> [EXTRAIT DU TEXTE]
▼

Guerre en Ukraine : l'importance de l'identité nationale

Sabine Dullin, Sciences Po et Marie-Christine Lipani, Université Bordeaux Montaigne

La guerre d’agression lancée par la Russie en Ukraine en février dernier remet en cause les frontières de ces deux pays. Depuis 2014 et l’annexion de la Crimée, Moscou conteste et viole les frontières internationalement reconnues de l’Ukraine – une contestation encore renforcée par la nouvelle série d’annexions de territoires ukrainiens annoncée en octobre. Interrogée dans le cadre des Tribunes de la Presse 2022 à Bordeaux, Sabine Dullin, historienne et spécialiste de la Russie et de l’Ukraine, revient sur cette remise en cause des frontières ukrainiennes, sur la notion mouvante d’identité de chacun de ces deux pays et sur les conséquences à long terme que le conflit pourrait avoir pour eux.

▲

> [SÉRIE D'EXERCICES]
**A.** Indiquez si chacune des affirmations suivantes concorde avec l'extrait sur la guerre en Ukraine, en répondant par oui ou par non et en citant les mots décisifs de l'extrait : (i) l'annexion de la Crimée remonte à 2014 ; (ii) la nouvelle série d'annexions de territoires ukrainiens a été annoncée en février ; (iii) Sabine Dullin a été interrogée à Paris.
**B.** D'après l'extrait sur la guerre en Ukraine, quelle est la profession de Sabine Dullin et quel est son domaine de spécialité ?
**C.** Reproduisez fidèlement, dans l'extrait sur la guerre en Ukraine, tout le passage qui va de « Guerre en Ukraine » jusqu'à « avoir pour eux. ».
Le matériel n'a aucun rôle dans ces exercices.

> [RELEVÉ]

▼

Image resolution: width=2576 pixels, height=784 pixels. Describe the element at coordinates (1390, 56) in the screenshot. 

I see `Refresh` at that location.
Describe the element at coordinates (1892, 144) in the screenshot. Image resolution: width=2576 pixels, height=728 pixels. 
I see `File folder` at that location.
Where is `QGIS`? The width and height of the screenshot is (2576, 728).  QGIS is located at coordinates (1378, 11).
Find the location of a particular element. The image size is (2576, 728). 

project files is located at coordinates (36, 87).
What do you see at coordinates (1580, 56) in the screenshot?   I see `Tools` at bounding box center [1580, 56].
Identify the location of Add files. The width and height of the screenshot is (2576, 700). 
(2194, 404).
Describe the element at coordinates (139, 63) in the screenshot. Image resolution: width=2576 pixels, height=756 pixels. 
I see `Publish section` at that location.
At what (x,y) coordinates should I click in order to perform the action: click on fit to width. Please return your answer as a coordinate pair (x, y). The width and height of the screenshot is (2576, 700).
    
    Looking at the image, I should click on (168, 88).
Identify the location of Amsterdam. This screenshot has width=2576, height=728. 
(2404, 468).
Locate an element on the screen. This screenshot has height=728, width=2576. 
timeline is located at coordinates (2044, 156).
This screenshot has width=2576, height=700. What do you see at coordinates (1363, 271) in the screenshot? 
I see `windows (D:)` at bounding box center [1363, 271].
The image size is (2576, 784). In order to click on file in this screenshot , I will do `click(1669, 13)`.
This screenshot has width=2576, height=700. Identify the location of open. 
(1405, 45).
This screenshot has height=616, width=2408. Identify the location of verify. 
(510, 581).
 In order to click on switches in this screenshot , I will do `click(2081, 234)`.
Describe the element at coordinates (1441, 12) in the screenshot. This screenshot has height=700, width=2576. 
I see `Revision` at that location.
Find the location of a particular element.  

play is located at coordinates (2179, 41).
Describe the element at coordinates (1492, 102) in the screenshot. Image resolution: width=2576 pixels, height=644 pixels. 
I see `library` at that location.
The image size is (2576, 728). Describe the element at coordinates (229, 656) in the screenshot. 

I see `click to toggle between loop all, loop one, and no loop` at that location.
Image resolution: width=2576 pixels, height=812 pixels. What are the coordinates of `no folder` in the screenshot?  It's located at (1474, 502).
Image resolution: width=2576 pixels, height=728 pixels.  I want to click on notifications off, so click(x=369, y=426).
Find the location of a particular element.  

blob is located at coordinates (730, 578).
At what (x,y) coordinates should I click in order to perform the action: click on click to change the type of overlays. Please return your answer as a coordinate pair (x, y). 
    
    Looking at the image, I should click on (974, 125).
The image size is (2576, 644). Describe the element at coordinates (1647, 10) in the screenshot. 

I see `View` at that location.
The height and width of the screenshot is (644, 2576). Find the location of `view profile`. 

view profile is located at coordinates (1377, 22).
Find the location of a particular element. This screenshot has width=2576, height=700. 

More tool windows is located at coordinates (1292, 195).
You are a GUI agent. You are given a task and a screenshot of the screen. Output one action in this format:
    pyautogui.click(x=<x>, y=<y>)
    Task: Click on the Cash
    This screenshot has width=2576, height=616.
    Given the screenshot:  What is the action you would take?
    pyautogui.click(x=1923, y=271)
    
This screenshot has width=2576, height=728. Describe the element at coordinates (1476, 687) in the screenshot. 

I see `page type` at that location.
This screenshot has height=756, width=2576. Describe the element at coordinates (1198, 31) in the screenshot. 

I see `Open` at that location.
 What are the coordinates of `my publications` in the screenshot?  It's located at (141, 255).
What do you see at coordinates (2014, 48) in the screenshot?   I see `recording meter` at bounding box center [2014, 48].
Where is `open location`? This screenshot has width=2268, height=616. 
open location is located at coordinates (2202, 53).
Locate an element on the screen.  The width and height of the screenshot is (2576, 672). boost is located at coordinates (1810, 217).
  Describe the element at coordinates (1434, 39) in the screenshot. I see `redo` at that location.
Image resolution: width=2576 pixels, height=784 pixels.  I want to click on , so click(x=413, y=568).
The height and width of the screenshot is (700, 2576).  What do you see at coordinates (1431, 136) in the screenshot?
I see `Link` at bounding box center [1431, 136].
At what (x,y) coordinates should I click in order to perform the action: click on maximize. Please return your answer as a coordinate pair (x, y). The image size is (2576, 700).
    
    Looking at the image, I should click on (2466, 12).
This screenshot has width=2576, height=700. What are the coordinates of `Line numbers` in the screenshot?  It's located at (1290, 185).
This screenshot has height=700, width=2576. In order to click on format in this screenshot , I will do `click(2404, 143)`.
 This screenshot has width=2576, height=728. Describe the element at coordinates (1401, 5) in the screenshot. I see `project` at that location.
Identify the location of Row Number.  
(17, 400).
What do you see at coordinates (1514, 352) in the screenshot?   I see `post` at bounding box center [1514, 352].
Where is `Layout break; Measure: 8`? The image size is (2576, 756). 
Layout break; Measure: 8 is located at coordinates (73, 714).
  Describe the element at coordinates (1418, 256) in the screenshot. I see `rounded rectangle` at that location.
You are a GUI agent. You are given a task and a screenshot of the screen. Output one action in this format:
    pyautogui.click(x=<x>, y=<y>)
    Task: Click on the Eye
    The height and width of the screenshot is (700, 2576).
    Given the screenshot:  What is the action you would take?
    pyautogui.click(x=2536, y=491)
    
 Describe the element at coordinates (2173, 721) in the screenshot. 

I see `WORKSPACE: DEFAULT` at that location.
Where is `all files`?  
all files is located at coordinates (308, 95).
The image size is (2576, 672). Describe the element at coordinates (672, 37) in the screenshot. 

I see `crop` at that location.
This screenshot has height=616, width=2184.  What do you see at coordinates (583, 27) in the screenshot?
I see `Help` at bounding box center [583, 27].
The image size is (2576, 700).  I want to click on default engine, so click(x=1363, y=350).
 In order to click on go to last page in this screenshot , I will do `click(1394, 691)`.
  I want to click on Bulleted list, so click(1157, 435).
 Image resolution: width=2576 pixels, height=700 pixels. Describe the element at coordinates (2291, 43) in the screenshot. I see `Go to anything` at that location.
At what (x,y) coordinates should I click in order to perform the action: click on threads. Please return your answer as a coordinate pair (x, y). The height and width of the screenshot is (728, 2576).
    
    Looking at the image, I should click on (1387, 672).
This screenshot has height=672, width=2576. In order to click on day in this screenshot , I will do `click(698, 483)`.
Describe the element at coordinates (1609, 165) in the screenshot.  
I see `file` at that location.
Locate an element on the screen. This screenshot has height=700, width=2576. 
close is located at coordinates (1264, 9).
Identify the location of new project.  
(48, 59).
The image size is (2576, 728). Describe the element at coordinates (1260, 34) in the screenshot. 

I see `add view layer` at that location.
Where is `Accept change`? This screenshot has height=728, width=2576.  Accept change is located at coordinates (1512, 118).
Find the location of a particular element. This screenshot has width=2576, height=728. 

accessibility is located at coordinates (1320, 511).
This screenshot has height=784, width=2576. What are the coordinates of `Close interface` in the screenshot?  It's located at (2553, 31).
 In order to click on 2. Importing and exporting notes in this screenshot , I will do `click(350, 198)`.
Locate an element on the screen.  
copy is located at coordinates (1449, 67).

▲

> [RÉPONSES COMPLÈTES]
**A.**
(i) Oui : « Depuis 2014 et l’annexion de la Crimée ».
(ii) Non : « la nouvelle série d’annexions de territoires ukrainiens annoncée en octobre ».
(iii) Non : « Interrogée dans le cadre des Tribunes de la Presse 2022 à Bordeaux ».

**B.** Elle est historienne et spécialiste de la Russie et de l’Ukraine.

**C.**
Guerre en Ukraine : l'importance de l'identité nationale

Sabine Dullin, Sciences Po et Marie-Christine Lipani, Université Bordeaux Montaigne

La guerre d’agression lancée par la Russie en Ukraine en février dernier remet en cause les frontières de ces deux pays. Depuis 2014 et l’annexion de la Crimée, Moscou conteste et viole les frontières internationalement reconnues de l’Ukraine – une contestation encore renforcée par la nouvelle série d’annexions de territoires ukrainiens annoncée en octobre. Interrogée dans le cadre des Tribunes de la Presse 2022 à Bordeaux, Sabine Dullin, historienne et spécialiste de la Russie et de l’Ukraine, revient sur cette remise en cause des frontières ukrainiennes, sur la notion mouvante d’identité de chacun de ces deux pays et sur les conséquences à long terme que le conflit pourrait avoir pour eux.